After the men formed the Oil Trust, with Bostwick as its treasurer, he became “a millionaire many times over,” as The Times worded it.   In 1876, several years before Rockefeller permanently relocated to New York, purchasing his mansion at No. 4 East 54th Street, Bostwick moved his family into a  fine new residence nearly 10 blocks north across from Central Park. 

Jabez Bostwick
The mansion at the northeast corner of 61st Street was a French Second Empire beauty.  Sitting above an impressive set of stone stairs and encircled by a carved balustrade around a deep light moat, it silently announced the wealthy of the owner.  A tall mansard roof, where pointed urns capped the elaborate dormers, was crowned with lacy iron cresting.

The Bostwick family included his wife, Helen, his two daughters Nellie and Fannie, and a son Albert.   During the summer season they retired to their sprawling Mamaroneck estate, “Friedheim,” on the Long Island Sound.    The oil man’s income was estimated by The Evening World to be about $1 million annually with a daily income of $2,739 (about $65,000 today).

Jabez Bostwick's mansion was among the first in the neighborhood.  Where the Meltzer Brothers Restaurant stands the gargantuan mansion of Elbridge T. Gerry would rise -- photo from the collection of the Museum of the City of New York
On February 6, 1879, Jabez Bostwick attempted to mend a leak in an oil tank at the Fifth Avenue house.  While bending over it and holding a lit match, he was burned severely on the hands and face when the oil exploded.   The near-fatal accident left him in dread of fire—a condition that would prove ironically prophetic some years later.

Prior to 1887, when eldest daughter Nellie married stock broker Francis Lee Morrell, Bostwick had the Fifth Avenue house remodeled; at about the time two harmonious homes at Nos. 801 and 802 were constructed.  The rear section was enlarged to a full four stories, a three-story three-sided bay was added to the side and a bowed section above the entrance was added, among other renovations.   The near-matching mansions to the north were luxurious; but left no doubt as to which of the three homes was in charge.

Nellie married Francis Morrell September 21, 1887 in the Mamaroneck house.  The New York Times reported that “The handsome villa was elaborately decorated, and the parlors and reception rooms were bowers of roses, vine leaves, and sweet-smelling plants.”    Like the Rockefellers, the Bostwicks were Baptists and the Rev. Dr. T. Armitage of the Fifth Avenue Baptist Church made the trip to officiate.  The ceremony took place in front of 700 guests in the drawing room, under “a canopy of roses, Autumn leaves, and maidenhair ferns, interwoven with dogwood branches and berries.”
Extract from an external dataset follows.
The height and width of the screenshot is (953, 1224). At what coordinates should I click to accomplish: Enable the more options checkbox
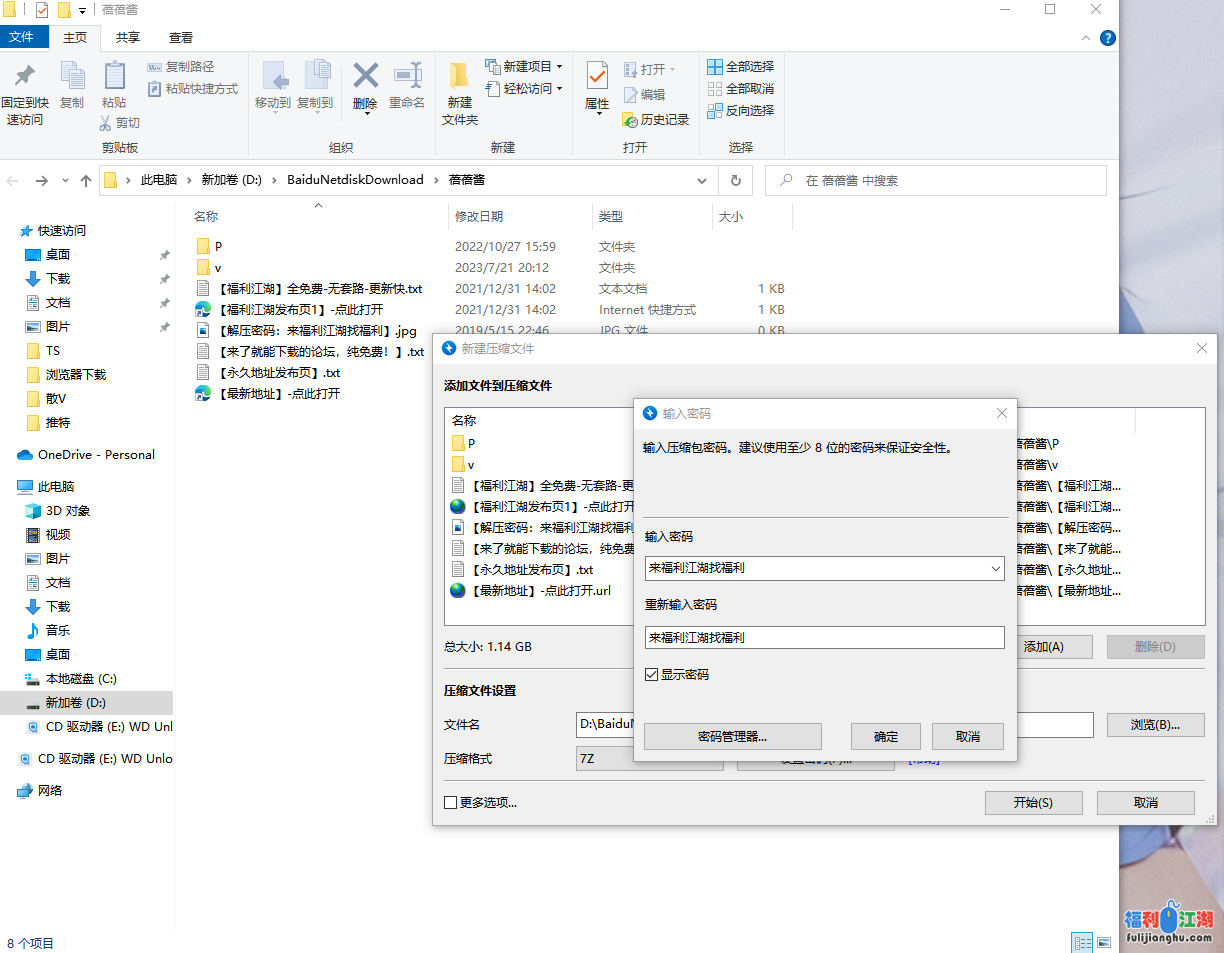click(x=451, y=802)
The Times remarked that the newlyweds would leave “for a tour among the Canadian lakes and on their return will make their home in New-York.”  That home would be next door to the Bostwicks at No. 801 Fifth Avenue.   Francis Morrell ran the brokerage firm of Francis L. Morrell & Co. with offices at No. 52 Broadway and No. 2 Exchange Place and could easily keep Nellie in the lifestyle to which she was accustomed.    Many of the items for their new house were received as wedding gifts that day—an onyx pedestal and embossed porcelain jardinière; an onyx lamp and pedestal with brass trimming; a fruit bowl, spoon, and fork of hammered silver inlaid with gold and with a belt of silver clam and mussel shells around the bowl; an antique rocking chair from Holland; two large bronzes; a moleskin table scarf; a “magnificent” Royal Worcester vase and a dozen matching plates; a hammered silver pitcher inlaid with gold and copper; a case of Venetian champagne glasses; a large clock “and ornaments of novel design in bronze;” a bronze study lamp; and “any quantity of small vases, plates, and dishes of Crown Derby porcelain” among them.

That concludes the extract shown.